::: EXERCISE MATERIALS :::

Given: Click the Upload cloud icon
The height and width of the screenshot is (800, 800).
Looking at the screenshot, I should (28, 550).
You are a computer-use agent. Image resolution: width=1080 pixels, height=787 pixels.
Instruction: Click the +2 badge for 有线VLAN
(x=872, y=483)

:::
::: EXERCISE MATERIALS :::

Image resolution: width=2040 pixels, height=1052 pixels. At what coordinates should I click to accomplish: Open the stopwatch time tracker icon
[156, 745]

:::
::: EXERCISE MATERIALS :::

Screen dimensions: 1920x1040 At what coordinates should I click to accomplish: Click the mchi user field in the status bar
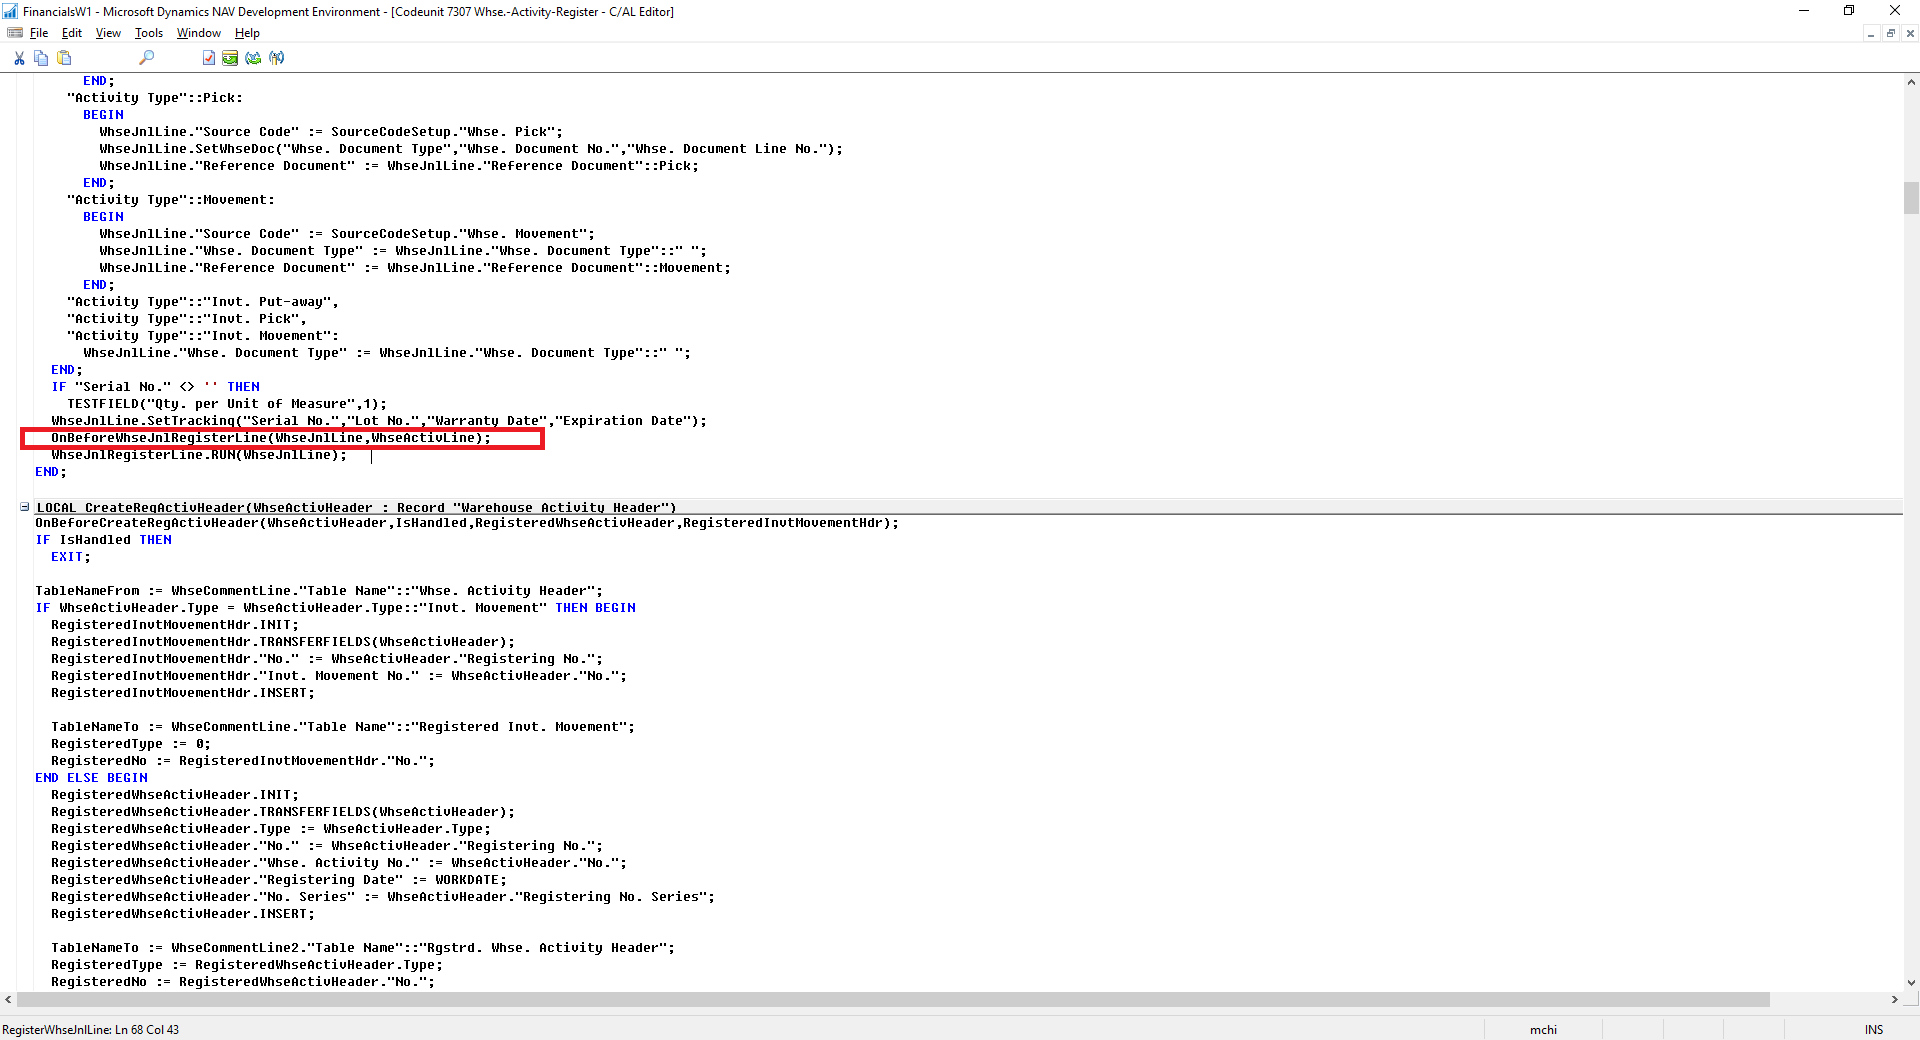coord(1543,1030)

:::

SET TASK:
Please copy out every line from the one containing "Given: Click the Upload cloud icon" down to the one containing "(x=872, y=483)", both included, and stop there.

SOLVED EXERCISE:
Given: Click the Upload cloud icon
The height and width of the screenshot is (800, 800).
Looking at the screenshot, I should (28, 550).
You are a computer-use agent. Image resolution: width=1080 pixels, height=787 pixels.
Instruction: Click the +2 badge for 有线VLAN
(x=872, y=483)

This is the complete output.